• **Task prompt**: Would you retype the line that contains "Image resolution: width=1200" and all lines following it to the end of the entries below, exactly and without pictures?

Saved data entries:
:::

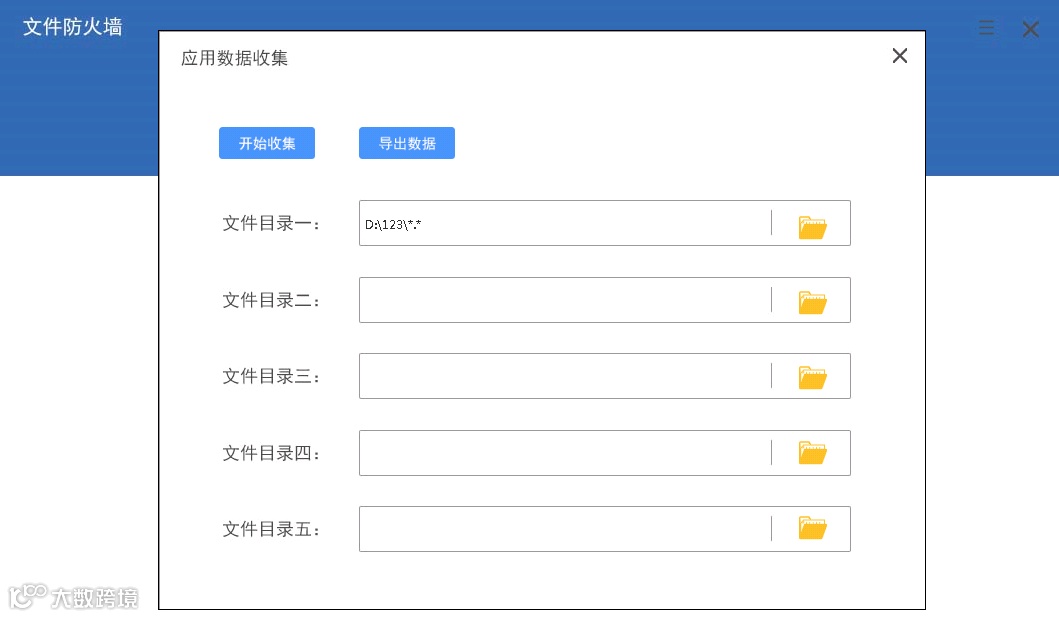Click the 文件目录一 label text

coord(271,224)
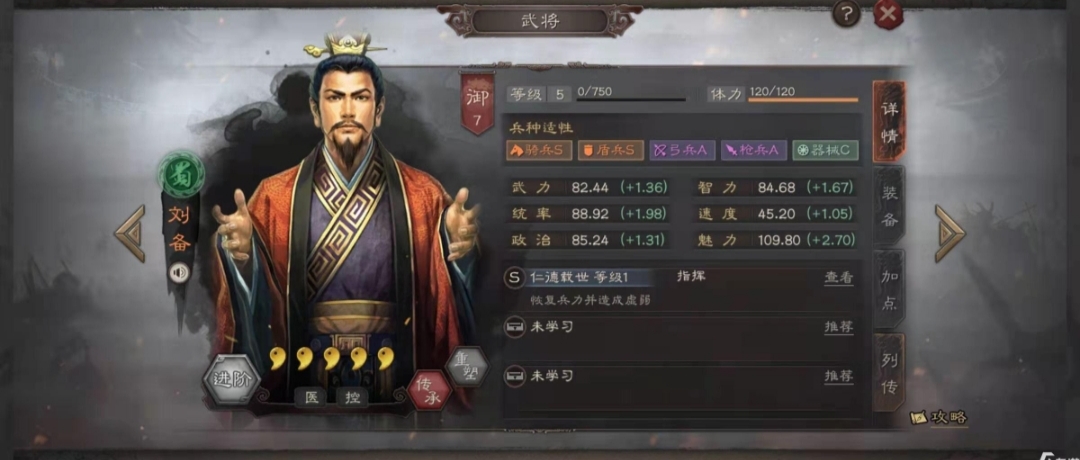Image resolution: width=1080 pixels, height=460 pixels.
Task: Open the 进阶 hexagon button
Action: 231,380
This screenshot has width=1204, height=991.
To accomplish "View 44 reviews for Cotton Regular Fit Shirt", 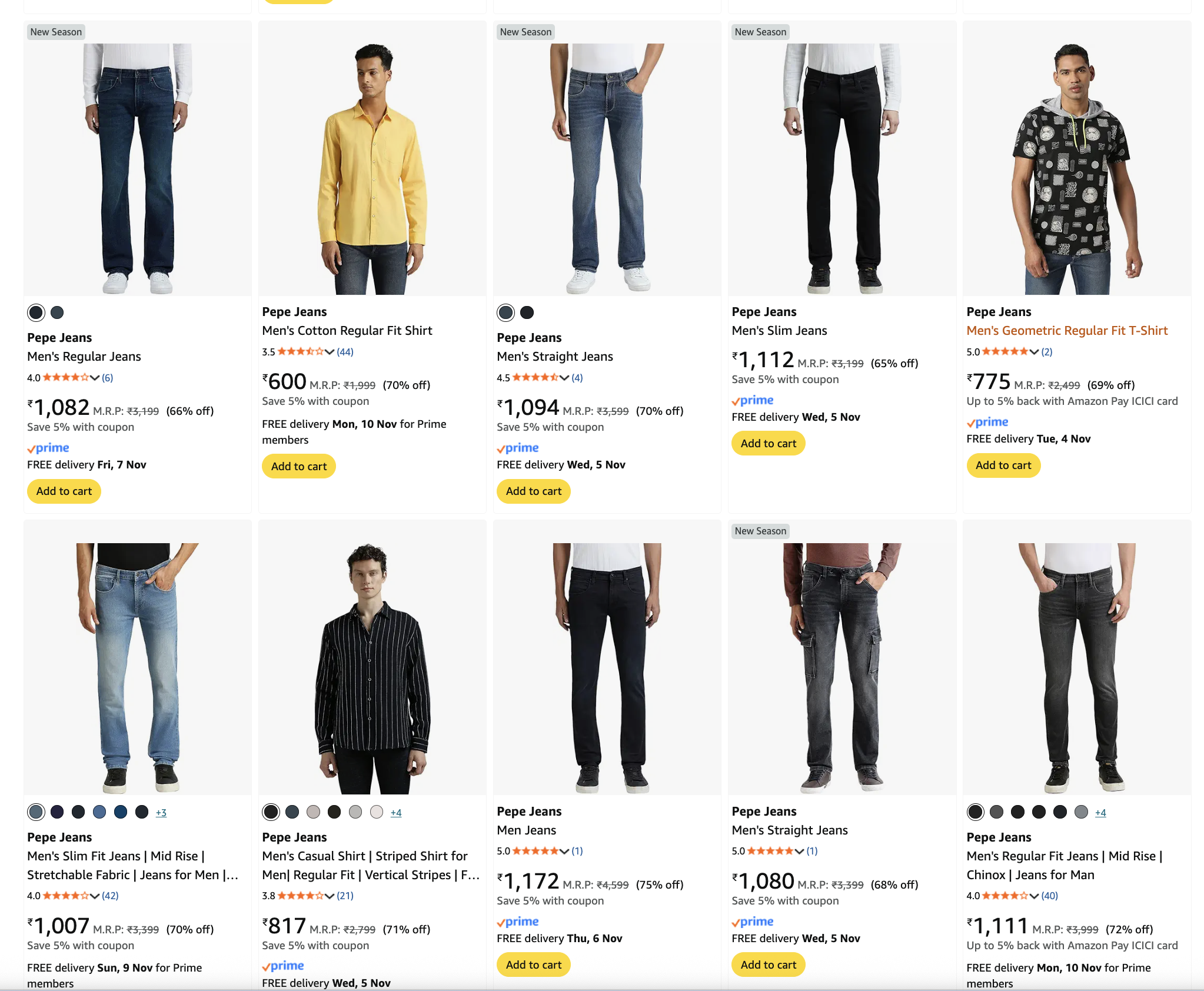I will coord(345,352).
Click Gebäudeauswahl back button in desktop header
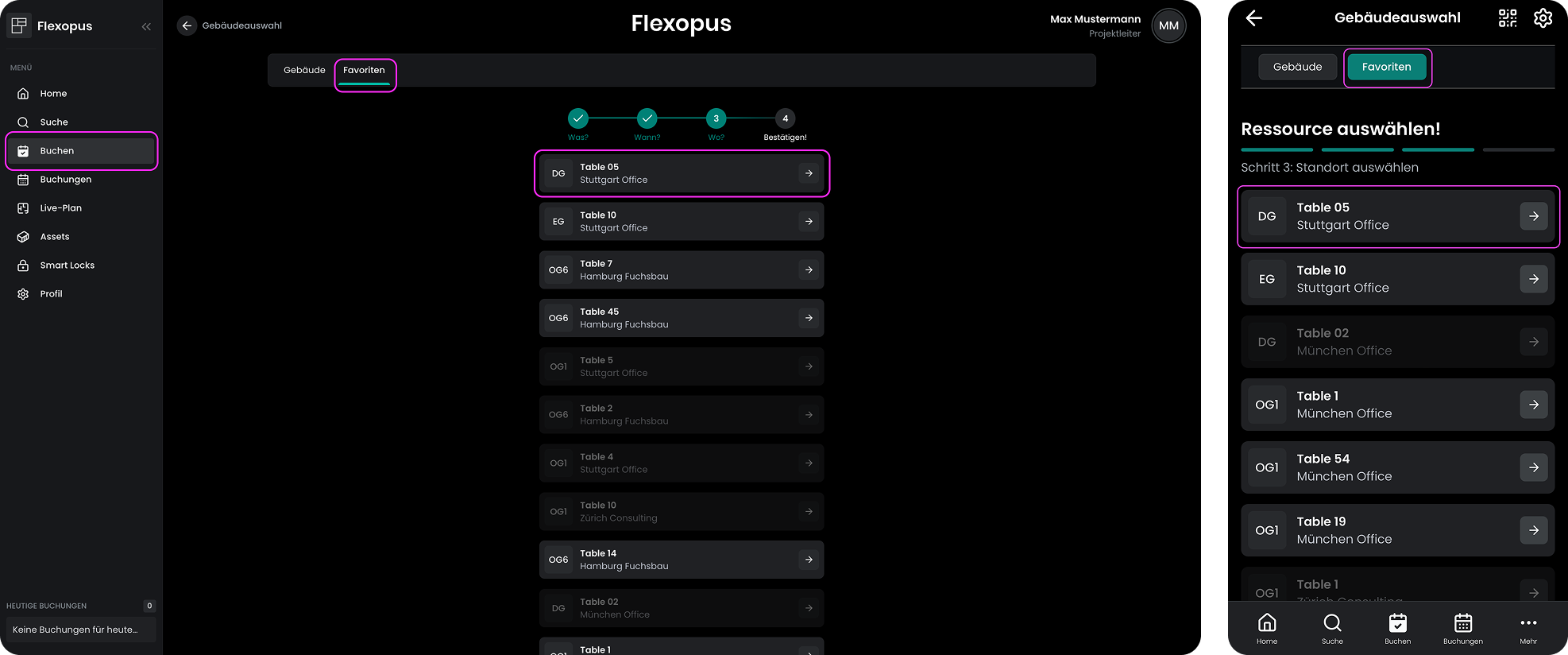Image resolution: width=1568 pixels, height=655 pixels. tap(187, 25)
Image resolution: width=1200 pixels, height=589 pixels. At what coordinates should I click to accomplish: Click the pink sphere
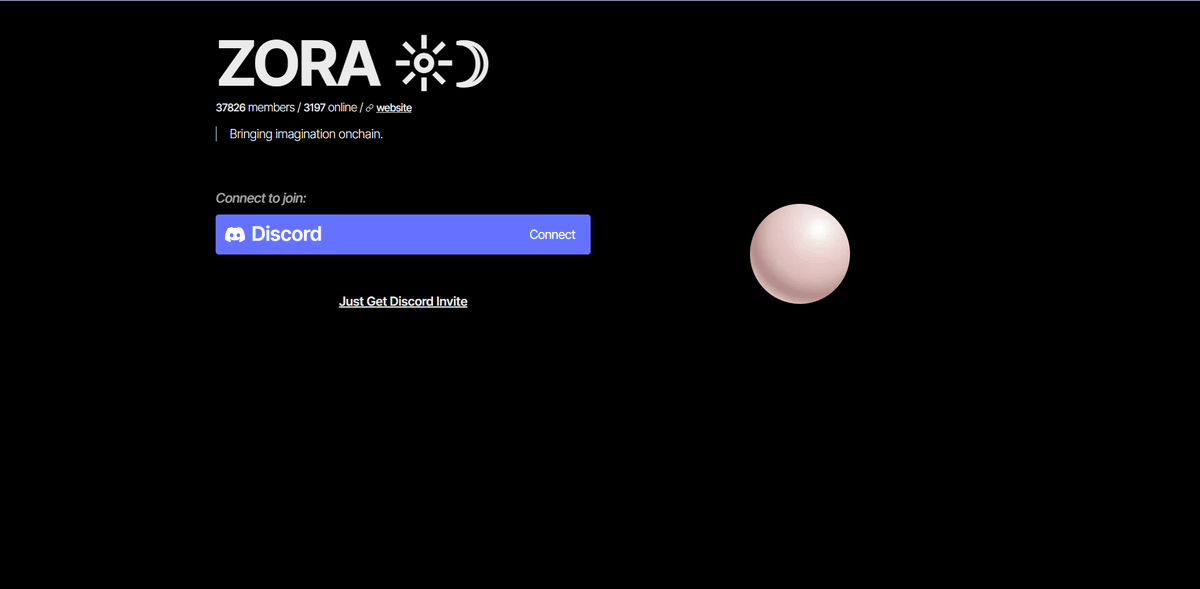799,254
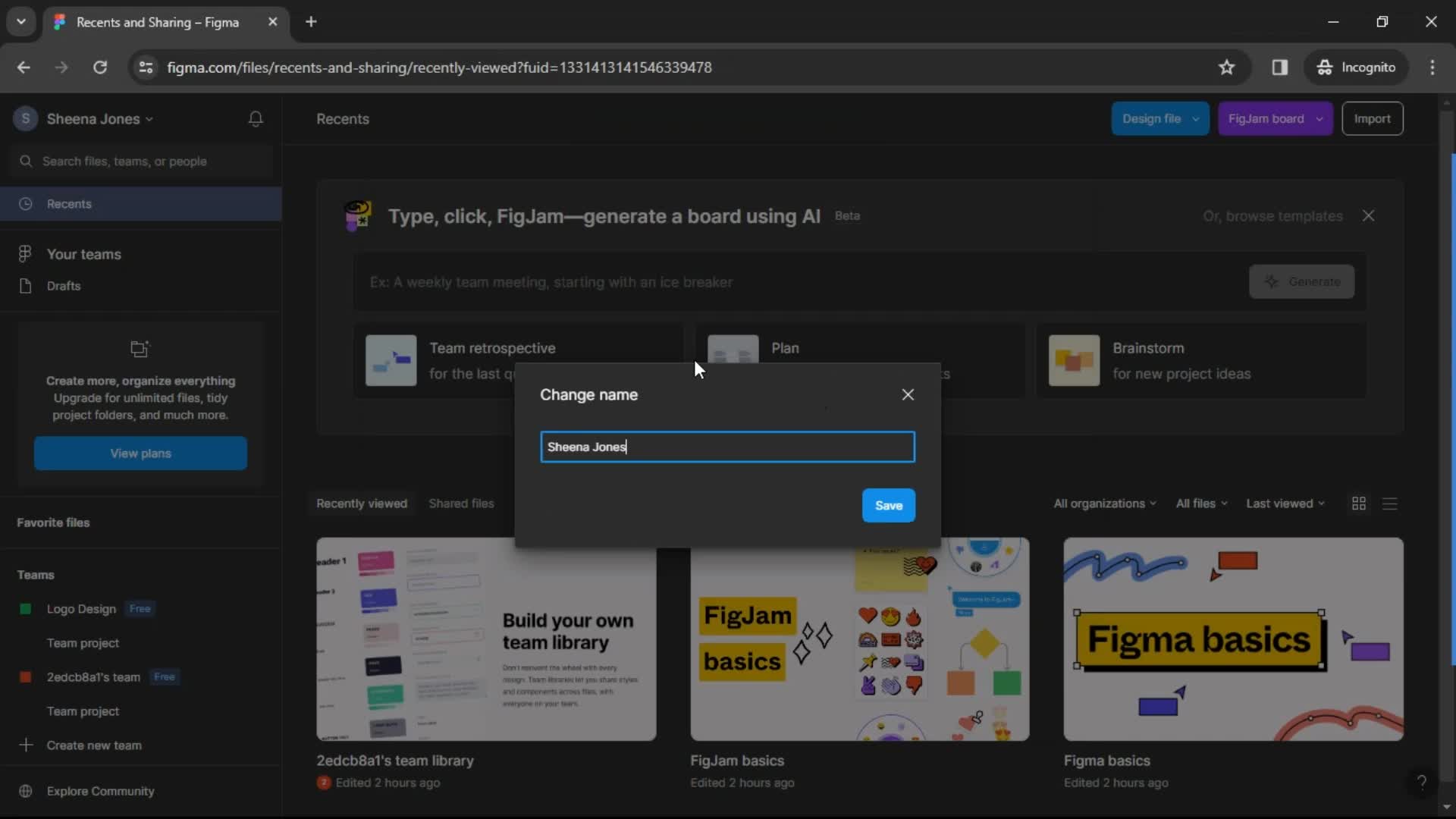Click the FigJam basics thumbnail
The image size is (1456, 819).
(860, 638)
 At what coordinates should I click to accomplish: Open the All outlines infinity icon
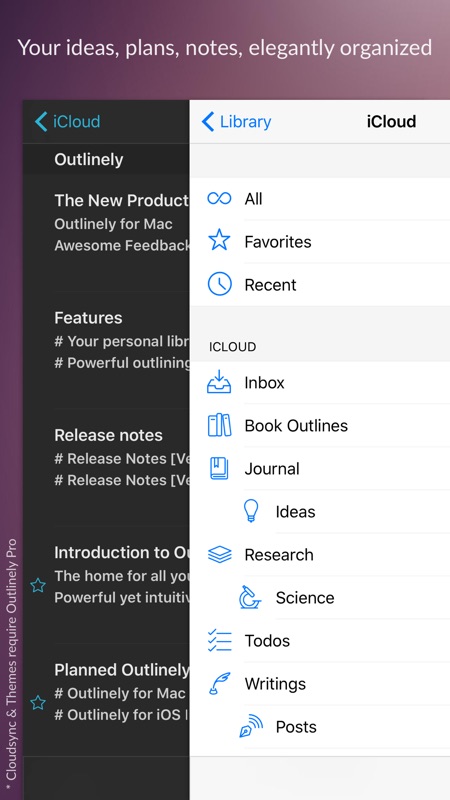click(x=219, y=198)
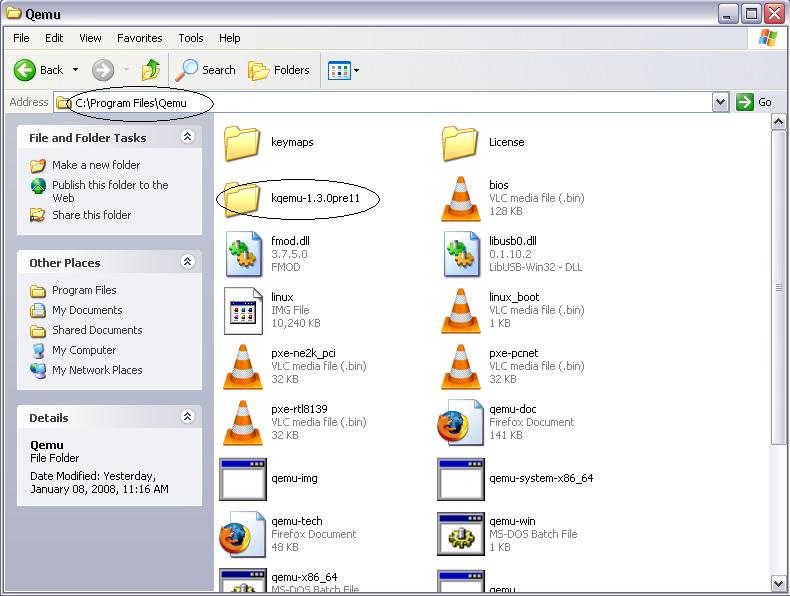Screen dimensions: 790x596
Task: Collapse the Details panel
Action: click(187, 417)
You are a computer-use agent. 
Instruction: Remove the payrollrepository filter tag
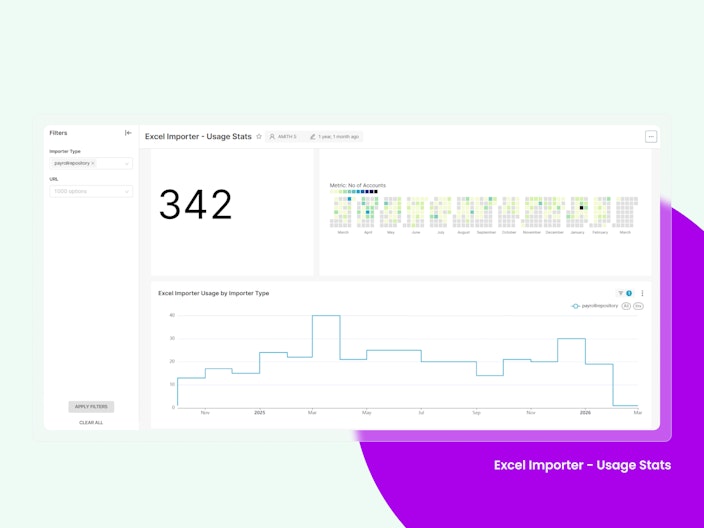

:::

• **Finished task**:
Image resolution: width=1200 pixels, height=589 pixels. At what coordinates should I click to accomplish: Click the pink sphere
799,254
Click the FigJam basics thumbnail
The image size is (1456, 819).
(860, 638)
 At what coordinates should I click to accomplish: Open the All outlines infinity icon
click(x=219, y=198)
Screen dimensions: 790x596
Task: Collapse the Details panel
Action: click(187, 417)
You are a computer-use agent. 
Instruction: Remove the payrollrepository filter tag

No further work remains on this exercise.